There was a long silence, and Toby drew a vile briar pipe out of his pocket. He noticed that Lord Comber, even in his growing agitation, cast an agonized glance towards it, and, putting it back in his pocket, he lit a cigarette.
"You don't like pipes, I think?" he said. "I forgot for the moment."
Toby sat down again in the big chair and smoked placidly. He intended to get an answer, and if it was unsatisfactory (if the worm turned and refused to go), he would have to consider whether he should or should not telegraph to Jack. He felt that this would be an extreme step, and hoped he should not have to take it.
Lord Comber's reflections were not enviable. To begin with, Toby had a most uncomfortable, angular mind and an attitude towards life which will not consent to be fitted into round holes nor adapt itself to nice easy compromises and tactful smoothings over of difficult places. He was all elbows, mentally considered—elbows and unbending joints. If he intended to carry his point, he would not meet one half-way; he held horrible threats over one's head, which, if defied, he might easily carry out. His own argument he considered excellent. To telegraph to Jack implied that there was something to telegraph about, but this square, freckled brute could not or would not see it. It really was too exasperating. He himself conducted his own life so largely by the employment of tact, finesse, diplomacy (Toby would have called these lies), that it was most disconcerting to find himself in conflict with someone who not only did not employ them, but refused to recognise them as legitimate weapons. Indeed, he was in a dilemma. It was impossible to contemplate a telegram being sent to Jack: it was equally impossible to contemplate what would happen if Kit came and found him gone. And the annoyance of going, of missing this week with her, was immense. It gave him a sort of cachet to be seen staying with Kit alone at a watering-place. She was more indisputably than ever on a sort of pinnacle in his world this year, and everyone would think it so very daring. That was the sort of fame he really coveted—to be in the world's eye doing rather risky things with an extremely smart woman.
Moreover, in his selfish, superficial way, he was very fond of her. She was always amusing, and always ready to be amused; they laughed and chattered continually when they were alone, and a week with her was sure to be an excessively entertaining week. She had proposed that they should do this herself, and written a charming note, which he kept. "We shall be quite alone, and we won't speak to a soul," she had said. And that from Kit, who, as a rule, demanded a hundred thousand people around and about, was an immense compliment.

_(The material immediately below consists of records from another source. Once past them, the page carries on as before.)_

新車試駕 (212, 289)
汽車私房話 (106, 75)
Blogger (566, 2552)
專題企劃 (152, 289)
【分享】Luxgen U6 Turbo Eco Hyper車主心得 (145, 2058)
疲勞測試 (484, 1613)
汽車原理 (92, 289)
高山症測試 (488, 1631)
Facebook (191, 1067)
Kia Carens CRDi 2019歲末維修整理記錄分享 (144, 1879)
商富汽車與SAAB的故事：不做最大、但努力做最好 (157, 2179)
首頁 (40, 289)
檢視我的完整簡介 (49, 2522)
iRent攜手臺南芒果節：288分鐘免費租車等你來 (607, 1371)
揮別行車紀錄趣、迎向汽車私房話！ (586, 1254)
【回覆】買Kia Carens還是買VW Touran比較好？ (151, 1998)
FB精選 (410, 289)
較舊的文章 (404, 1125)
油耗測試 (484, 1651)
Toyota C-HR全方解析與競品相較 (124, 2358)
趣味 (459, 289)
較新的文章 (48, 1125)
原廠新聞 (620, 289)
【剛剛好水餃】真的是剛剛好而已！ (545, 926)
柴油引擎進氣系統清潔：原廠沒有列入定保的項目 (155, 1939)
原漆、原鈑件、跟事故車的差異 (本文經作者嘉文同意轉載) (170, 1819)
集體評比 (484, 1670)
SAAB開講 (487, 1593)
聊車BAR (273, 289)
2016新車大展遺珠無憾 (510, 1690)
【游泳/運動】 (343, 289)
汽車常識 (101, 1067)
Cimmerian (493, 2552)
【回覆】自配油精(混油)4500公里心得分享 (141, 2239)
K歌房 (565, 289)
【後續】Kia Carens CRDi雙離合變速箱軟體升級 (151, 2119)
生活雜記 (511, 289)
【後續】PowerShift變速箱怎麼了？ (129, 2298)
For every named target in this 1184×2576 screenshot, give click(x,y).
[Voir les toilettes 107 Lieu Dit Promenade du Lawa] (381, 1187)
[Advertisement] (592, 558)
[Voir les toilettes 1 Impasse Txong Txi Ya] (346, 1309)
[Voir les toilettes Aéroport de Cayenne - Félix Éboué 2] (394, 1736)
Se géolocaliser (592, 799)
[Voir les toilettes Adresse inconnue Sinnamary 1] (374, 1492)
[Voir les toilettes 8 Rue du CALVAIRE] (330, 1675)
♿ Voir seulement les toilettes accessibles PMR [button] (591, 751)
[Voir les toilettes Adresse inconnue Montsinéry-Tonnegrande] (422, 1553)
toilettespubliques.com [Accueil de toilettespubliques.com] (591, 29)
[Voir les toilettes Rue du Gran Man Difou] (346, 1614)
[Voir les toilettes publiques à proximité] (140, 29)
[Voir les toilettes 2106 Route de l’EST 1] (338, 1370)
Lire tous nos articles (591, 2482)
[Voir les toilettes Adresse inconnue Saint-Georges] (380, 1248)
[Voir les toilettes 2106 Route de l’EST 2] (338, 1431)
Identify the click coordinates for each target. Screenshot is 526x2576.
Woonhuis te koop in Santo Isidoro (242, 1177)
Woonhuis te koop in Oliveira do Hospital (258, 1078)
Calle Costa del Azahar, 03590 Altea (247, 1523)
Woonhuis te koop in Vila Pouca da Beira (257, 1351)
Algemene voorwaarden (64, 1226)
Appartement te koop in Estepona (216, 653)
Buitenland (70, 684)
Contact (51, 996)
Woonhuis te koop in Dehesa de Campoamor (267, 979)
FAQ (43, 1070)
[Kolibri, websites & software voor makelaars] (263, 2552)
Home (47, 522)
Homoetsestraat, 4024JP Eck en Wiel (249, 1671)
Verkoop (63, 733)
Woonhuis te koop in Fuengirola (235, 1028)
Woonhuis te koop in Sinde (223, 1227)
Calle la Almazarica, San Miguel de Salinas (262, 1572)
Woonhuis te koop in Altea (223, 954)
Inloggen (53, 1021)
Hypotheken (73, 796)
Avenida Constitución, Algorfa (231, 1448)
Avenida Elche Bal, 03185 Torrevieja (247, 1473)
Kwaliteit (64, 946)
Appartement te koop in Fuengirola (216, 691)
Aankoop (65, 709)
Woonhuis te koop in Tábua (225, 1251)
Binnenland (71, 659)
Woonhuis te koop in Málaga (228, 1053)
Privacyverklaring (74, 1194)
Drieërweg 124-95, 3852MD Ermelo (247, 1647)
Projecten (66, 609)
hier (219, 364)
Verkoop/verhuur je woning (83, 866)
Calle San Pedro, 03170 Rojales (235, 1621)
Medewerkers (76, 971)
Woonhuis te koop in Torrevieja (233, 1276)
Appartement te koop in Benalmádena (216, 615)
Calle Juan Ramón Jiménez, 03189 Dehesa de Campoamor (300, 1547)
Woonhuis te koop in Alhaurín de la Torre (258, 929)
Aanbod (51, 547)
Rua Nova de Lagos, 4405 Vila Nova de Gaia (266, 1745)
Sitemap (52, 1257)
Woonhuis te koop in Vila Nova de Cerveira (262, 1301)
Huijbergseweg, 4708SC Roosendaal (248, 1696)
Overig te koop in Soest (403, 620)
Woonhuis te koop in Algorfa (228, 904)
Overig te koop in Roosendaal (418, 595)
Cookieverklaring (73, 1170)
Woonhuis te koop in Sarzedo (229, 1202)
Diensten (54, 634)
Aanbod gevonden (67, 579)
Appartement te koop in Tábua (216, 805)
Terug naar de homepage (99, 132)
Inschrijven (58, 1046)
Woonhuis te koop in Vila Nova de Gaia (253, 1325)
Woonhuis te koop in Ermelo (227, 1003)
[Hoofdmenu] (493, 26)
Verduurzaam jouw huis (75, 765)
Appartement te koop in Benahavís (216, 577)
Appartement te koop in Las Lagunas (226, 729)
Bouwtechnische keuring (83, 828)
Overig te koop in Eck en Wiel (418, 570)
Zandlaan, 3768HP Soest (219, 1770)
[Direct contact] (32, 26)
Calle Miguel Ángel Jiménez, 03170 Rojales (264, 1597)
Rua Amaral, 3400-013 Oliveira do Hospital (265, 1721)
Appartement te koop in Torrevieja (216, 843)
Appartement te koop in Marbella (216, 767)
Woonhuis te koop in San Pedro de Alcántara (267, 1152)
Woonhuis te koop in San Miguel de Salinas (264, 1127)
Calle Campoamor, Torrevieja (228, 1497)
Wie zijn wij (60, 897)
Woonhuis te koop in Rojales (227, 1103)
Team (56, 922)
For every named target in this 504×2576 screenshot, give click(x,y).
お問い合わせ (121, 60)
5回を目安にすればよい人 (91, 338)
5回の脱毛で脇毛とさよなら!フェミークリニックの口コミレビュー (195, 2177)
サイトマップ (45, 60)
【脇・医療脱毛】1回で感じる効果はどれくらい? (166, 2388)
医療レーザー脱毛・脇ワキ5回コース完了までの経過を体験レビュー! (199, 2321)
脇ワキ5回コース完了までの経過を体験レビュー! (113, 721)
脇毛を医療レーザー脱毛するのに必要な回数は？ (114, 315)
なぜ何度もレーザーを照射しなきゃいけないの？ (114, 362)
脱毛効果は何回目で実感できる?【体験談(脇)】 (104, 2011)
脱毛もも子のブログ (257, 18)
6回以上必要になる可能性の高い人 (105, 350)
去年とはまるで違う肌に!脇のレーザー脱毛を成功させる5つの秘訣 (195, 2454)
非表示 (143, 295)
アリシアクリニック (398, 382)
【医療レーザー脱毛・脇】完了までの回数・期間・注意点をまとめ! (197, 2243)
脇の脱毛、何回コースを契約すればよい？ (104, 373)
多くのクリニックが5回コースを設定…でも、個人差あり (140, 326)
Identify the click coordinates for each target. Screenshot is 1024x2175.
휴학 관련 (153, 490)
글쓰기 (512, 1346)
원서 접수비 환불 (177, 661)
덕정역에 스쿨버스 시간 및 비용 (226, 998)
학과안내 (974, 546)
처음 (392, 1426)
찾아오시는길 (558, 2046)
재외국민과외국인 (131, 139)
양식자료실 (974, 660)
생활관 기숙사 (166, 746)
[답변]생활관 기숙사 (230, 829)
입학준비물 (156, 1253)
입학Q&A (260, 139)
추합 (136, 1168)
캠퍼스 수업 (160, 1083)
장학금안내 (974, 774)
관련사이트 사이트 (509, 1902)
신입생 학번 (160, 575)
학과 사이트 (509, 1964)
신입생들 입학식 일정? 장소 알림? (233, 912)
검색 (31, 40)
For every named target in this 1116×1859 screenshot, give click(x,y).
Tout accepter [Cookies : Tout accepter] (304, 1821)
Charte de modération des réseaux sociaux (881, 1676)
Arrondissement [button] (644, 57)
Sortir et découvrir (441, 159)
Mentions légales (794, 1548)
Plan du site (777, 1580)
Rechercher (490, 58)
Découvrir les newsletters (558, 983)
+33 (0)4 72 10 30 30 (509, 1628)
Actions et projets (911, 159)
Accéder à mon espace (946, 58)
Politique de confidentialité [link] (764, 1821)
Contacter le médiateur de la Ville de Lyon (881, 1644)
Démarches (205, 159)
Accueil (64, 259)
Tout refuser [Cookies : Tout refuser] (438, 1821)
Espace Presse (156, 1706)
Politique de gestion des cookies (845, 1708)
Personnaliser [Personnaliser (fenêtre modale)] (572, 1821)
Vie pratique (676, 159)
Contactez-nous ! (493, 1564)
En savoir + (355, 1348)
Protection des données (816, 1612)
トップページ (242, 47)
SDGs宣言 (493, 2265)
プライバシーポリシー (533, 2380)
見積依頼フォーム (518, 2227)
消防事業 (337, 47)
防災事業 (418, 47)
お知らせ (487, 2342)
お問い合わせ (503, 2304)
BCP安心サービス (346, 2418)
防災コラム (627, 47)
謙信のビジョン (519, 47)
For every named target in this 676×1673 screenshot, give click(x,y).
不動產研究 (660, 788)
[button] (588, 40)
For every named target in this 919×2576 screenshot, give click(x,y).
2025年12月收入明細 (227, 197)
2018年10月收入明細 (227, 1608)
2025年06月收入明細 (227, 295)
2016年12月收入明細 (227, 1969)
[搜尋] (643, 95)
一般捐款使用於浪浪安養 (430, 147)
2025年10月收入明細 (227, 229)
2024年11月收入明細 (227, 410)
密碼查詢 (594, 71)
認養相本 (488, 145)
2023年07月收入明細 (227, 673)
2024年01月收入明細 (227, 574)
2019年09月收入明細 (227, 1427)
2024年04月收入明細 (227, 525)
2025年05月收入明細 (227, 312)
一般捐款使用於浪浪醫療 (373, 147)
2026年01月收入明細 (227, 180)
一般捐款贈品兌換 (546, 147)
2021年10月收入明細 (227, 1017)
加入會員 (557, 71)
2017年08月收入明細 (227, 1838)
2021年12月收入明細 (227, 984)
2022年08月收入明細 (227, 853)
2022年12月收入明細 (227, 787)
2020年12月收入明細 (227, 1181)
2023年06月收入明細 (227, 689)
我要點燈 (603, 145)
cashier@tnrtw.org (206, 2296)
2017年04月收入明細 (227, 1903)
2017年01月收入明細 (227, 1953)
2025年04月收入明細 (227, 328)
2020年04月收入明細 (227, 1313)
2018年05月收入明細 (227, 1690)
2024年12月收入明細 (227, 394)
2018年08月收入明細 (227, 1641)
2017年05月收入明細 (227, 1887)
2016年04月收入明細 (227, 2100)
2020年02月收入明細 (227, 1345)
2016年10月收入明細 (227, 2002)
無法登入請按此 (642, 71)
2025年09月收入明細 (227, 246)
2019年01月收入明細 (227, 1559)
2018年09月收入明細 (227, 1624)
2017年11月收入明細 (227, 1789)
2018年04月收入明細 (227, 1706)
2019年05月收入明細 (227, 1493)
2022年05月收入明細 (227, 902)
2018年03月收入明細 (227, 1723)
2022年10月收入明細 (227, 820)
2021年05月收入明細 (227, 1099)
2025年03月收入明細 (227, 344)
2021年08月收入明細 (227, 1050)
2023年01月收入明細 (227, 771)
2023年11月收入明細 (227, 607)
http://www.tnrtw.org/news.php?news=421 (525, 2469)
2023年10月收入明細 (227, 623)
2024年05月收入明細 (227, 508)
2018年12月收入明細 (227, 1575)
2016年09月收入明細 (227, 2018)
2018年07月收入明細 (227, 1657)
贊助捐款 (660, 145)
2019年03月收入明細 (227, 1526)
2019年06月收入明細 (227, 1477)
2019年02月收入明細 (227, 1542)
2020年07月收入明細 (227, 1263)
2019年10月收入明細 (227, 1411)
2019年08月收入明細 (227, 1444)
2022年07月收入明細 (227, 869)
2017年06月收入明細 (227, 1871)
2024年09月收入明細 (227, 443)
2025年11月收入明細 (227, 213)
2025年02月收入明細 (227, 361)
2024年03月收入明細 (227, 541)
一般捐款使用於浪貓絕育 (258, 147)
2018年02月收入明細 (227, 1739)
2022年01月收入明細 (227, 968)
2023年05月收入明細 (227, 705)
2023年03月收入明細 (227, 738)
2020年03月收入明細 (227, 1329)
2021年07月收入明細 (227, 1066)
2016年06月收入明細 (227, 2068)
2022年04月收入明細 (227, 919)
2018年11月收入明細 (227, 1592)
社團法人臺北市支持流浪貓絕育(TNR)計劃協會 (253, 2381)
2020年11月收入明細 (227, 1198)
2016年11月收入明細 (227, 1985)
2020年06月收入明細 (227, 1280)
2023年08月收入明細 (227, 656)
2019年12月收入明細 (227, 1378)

But because all his thoughts as he debated these things, while Toby sat smoking, were quite contemptible, the struggle was no less difficult. A despicable man in a dilemma, though the motives and considerations which compose that dilemma are tawdry and ignoble, does not suffer less than a fine spirit, but, if anything, more, for he has no sustaining sense of duty to guide and reward him. Ted Comber's happiness and pleasure in life, of which he had a great deal, was chiefly composed of trivial and unedifying ingredients, and to be intimate, not only privately, but also publicly, with Kit was one of them. And her unutterable brother-in-law sat smoking in his best armchair, after presenting his ultimatum. If a word from him would have sent Toby to Siberia, he would have gone. It would be a good deed to rid society of such an outrage.
Again, yielding with a bad grace had its disadvantages, for though he had no personal liking for Toby, a great many people, with whom he desired to be on the best of terms, had. There were certain houses to which he liked to go where Toby was eminently at home, and though he had enemies in plenty, and thought little about them, Toby would be a most undesirable addition to them. He was perfectly capable of turning his back on one, assigning reasons, and of behaving with a brusqueness which ought, so Lord Comber thought, to be sufficient to ensure anybody's being turned neck and crop out of those well-cushioned society chariots in which he lounged. But he knew very well, and cursed the unfairness of fate, that Toby's social position was far firmer than his own, while, whereas he cared very much for it, Toby did not care at all. Ted made himself welcome because he took great pains to be pleasant and to amuse people, and had always a quantity of naughty little stories, which had to be whispered very quietly, and then laughed over very loud, but the whole affair was an effort, though its reward was worthy. Men, he knew, for the most part disliked him, and men are so terribly unreasonable. Once last year only, his name had been cut out of a house-party by his hostess's absurd husband, and it was not well to multiply occasions for such untoward possibilities.
He took up his gold-topped scent-bottle for the third time, and by an effort almost heroic, though there was so little heroic in its cause, resumed a frank and unresentful manner.
"I disagree with you utterly, Toby," he said, "but I will do as you suggest. You don't mind my speaking straight out what I think? No? Well, you seem to me to have interfered in a most unwarrantable manner; but as you have done so, I dare say, from excellent motives, though I don't care a straw about your motives, I must make the best of it. I will go to-morrow morning, and I will telegraph now to Kit, to say I can't stop here. Now, you said you didn't wish to quarrel with me. That I hold you to. Let us remain friends, Toby, for if anyone has a grievance it is I. What I shall say to Kit, God knows; she will be furious, and if the thing comes out I shall tell her the whole truth, and lay the whole blame on you."